El arte era acción, y la realización de las grandes utopías era anticipada en la profecía de estos materiales
Historia de perdularios, de funámbulos y de suicidas. Además de México y España, sus otros dos escenarios principales fueron Perú y Argentina. Ambos aportan a la colección López-Triquell palabras mayores e imágenes mayores: todo lo publicado en vida por César Vallejo, incluida la novela El Tungsteno, con cubierta de Ramón Puyol; Favorables París Poema, de Vallejo y Larrea, y otra revista decisiva, Amauta, obra de José Carlos Mariátegui. Infatigable y culto, marxista y a la vez abierto como pocos a la comprensión de la diversidad, Mariátegui es uno de los héroes de la historia. De Perú también, César Moro, con imágenes de Remedios Varo o Alice Rahon. Y los dibujos de Julia Codesido, muestra del indigenismo que, junto al bolchevismo, fue uno de los horizontes invocados por las vanguardias de América.
¡No más nombres, por Dios! Es como si el archivo del arte hubiese reducido la lengua, como decía Saussure en su viejo tratado, a una nomenclatura. Y el nomenclátor tejido por Juan Manuel Bonet, uno de los comisarios, en el catálogo (ya se había ocupado en 2001, aquí mismo, de otra gran exposición sobre las vanguardias literarias argentinas), es abrumador.
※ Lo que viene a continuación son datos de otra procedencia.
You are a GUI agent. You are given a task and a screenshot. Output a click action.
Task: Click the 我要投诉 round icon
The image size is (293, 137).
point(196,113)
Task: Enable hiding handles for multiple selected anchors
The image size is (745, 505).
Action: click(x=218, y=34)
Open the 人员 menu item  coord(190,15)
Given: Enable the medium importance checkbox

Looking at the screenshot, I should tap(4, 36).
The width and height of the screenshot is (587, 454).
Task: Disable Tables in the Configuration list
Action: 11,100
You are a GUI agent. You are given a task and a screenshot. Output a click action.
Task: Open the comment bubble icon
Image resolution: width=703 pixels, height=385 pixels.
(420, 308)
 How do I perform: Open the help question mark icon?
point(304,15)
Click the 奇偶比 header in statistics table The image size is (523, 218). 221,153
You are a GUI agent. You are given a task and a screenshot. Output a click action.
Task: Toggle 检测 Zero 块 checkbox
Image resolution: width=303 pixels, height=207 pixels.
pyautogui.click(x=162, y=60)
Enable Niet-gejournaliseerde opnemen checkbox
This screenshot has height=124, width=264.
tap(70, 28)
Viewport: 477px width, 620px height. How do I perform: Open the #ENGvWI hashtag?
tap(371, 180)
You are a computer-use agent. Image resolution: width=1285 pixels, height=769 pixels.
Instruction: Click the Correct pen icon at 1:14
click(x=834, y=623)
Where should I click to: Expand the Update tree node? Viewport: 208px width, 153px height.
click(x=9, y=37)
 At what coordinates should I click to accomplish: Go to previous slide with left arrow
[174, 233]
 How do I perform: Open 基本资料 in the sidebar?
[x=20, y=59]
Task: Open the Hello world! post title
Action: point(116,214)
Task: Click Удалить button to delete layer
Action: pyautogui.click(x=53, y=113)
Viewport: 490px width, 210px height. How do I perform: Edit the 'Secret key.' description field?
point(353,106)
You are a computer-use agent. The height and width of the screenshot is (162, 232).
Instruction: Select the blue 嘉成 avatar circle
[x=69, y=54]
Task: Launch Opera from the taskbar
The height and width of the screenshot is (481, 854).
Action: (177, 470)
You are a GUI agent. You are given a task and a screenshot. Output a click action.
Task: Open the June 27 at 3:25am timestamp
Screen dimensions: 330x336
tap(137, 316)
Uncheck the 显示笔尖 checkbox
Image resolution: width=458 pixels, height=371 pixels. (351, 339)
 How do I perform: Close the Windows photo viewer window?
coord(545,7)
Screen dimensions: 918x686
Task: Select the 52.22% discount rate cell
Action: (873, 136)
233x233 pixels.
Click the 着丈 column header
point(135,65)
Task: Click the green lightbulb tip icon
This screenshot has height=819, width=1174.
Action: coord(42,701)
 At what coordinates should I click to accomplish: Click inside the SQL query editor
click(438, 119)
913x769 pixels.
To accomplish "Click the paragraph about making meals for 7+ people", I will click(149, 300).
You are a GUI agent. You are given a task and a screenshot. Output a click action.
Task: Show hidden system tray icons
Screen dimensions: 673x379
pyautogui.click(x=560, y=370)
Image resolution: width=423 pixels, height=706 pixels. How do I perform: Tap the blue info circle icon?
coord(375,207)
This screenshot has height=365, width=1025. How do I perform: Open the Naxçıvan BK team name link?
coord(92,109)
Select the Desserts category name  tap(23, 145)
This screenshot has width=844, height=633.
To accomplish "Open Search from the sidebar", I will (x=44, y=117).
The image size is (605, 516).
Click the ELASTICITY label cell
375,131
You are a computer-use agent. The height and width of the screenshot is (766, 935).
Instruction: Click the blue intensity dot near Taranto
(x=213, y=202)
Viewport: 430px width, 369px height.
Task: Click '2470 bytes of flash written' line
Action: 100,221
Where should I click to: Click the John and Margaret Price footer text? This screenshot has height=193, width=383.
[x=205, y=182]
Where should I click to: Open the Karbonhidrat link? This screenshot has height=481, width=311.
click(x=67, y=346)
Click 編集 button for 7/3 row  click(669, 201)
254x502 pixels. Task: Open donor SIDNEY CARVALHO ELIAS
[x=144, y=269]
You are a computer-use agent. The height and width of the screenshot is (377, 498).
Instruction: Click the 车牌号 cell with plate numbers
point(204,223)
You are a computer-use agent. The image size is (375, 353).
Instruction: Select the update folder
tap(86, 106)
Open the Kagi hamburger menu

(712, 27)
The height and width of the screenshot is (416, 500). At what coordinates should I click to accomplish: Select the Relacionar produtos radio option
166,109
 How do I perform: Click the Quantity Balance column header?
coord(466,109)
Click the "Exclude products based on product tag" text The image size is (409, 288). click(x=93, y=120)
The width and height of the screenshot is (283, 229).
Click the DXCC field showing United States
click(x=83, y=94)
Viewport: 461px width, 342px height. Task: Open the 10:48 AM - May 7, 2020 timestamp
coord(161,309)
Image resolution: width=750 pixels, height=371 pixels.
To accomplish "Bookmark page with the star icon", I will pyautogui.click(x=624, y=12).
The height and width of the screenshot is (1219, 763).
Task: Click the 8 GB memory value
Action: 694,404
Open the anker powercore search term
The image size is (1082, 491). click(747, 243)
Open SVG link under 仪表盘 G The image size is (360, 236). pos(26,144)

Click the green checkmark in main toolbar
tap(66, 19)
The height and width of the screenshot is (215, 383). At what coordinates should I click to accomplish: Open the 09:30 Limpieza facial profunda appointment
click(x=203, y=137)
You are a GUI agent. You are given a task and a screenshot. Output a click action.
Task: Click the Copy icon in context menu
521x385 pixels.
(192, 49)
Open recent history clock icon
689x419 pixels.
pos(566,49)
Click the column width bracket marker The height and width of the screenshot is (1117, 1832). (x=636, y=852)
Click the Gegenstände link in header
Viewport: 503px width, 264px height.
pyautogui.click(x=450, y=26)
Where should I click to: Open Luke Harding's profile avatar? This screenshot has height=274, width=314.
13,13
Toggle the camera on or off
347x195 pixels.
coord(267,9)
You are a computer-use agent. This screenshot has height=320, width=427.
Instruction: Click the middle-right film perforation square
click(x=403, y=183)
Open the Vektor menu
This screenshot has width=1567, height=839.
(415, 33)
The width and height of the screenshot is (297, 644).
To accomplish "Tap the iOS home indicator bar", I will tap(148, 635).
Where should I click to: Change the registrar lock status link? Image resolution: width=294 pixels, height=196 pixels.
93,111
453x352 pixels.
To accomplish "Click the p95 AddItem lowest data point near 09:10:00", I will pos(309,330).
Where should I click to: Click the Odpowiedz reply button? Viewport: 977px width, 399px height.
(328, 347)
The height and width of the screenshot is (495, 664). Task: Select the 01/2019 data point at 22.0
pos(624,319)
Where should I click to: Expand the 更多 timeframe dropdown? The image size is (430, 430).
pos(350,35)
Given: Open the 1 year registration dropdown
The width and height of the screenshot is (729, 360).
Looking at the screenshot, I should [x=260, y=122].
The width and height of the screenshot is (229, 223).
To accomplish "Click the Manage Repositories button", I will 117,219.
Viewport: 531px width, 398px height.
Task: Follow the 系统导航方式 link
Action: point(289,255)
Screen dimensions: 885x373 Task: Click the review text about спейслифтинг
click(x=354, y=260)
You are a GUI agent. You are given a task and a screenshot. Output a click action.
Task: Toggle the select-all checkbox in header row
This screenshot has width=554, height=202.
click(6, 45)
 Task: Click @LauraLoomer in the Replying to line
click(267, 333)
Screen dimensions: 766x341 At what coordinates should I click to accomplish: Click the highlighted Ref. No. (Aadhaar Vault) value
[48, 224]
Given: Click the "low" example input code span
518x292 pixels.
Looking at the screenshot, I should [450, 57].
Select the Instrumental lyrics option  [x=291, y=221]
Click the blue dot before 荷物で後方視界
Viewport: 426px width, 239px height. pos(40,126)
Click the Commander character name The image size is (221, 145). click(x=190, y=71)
Del otro comisario, José Ignacio Abeijón, máximo especialista, esperamos pronto su Torres-García. ¡No, no más nombres!, nos decimos. Pero ambos saben que es imposible, como si el destino de la misteriosa relación que guardan el papel y los nombres fueran las enumeraciones.
Aun así, inevitables menciones argentinas: los papeles de Borges ilustrados por su hermana Norah; la cubierta sin par de Kindergarten, de Francisco Luis Bernárdez, trazada por el gallego Cándido Fernández Mazas; el lado más obrerista representado por el grupo de Boedo y la revista Claridad y capitaneado por Raúl González Tuñón; las revistas Arturo y Arte Madí, y las que fundó Aldo Pellegrini cuando el surrealismo ya era una versión de sí mismo. Las vanguardias de los sesenta y setenta, mechadas de revolución y desapariciones, dejaron un rastro de hermosura visual; por ejemplo, la revista argentina Diagonal Cero. Pero abundan sobre todo las serigrafías y los contrastes fotográficos entre brutalistas y pop que llaman a la lucha: la venezolana El techo de la ballena, o la argentina Barrilete. Habrá quien sienta melancolía al verlo todo convertido en arte. Pero así son las conquistas de la civilización.